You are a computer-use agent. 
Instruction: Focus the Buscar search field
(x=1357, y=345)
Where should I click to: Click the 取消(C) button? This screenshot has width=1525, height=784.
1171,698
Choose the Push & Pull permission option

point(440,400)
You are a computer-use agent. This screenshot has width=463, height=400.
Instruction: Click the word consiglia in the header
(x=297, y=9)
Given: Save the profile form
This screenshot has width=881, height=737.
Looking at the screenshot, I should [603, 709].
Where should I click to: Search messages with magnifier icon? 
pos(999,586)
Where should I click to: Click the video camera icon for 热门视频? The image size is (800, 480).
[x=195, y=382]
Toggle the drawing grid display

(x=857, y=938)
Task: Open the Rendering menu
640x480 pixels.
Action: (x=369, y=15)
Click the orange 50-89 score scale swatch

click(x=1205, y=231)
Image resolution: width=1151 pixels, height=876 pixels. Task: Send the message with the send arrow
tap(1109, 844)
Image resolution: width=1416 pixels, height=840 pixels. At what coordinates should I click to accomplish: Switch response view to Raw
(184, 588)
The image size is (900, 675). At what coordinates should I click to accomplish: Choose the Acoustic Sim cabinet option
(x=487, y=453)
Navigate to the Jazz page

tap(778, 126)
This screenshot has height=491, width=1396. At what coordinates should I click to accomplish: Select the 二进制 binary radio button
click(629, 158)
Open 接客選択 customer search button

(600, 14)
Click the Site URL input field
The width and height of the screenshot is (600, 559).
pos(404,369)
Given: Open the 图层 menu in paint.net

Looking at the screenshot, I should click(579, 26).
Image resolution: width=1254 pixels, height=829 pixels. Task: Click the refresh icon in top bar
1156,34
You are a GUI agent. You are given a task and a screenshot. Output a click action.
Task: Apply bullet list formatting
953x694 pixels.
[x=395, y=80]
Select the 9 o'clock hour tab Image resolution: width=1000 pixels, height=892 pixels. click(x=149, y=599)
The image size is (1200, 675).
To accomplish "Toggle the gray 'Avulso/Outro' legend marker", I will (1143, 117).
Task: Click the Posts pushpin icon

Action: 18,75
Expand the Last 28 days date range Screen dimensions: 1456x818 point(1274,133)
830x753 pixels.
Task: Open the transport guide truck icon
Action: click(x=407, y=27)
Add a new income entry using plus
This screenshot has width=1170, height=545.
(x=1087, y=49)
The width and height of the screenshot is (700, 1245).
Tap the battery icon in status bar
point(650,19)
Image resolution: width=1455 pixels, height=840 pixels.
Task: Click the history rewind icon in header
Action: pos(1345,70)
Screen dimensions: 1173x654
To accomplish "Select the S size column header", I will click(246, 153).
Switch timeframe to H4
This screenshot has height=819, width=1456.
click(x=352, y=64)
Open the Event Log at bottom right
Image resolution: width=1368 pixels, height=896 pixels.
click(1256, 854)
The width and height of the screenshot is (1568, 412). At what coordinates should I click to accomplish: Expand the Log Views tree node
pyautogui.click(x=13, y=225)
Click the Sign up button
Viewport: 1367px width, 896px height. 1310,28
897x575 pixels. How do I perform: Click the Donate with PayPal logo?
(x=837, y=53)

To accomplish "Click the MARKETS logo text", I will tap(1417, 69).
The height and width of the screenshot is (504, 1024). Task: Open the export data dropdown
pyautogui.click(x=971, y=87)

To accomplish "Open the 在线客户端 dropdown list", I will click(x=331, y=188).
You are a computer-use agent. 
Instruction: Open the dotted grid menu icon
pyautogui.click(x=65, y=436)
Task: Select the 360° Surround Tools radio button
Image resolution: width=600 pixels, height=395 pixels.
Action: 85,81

________________

■ Task brief: What lines above contain the word "list"? Return each such line.

■ Solution for this problem:
Task: Apply bullet list formatting
To accomplish "Open the 在线客户端 dropdown list", I will click(x=331, y=188).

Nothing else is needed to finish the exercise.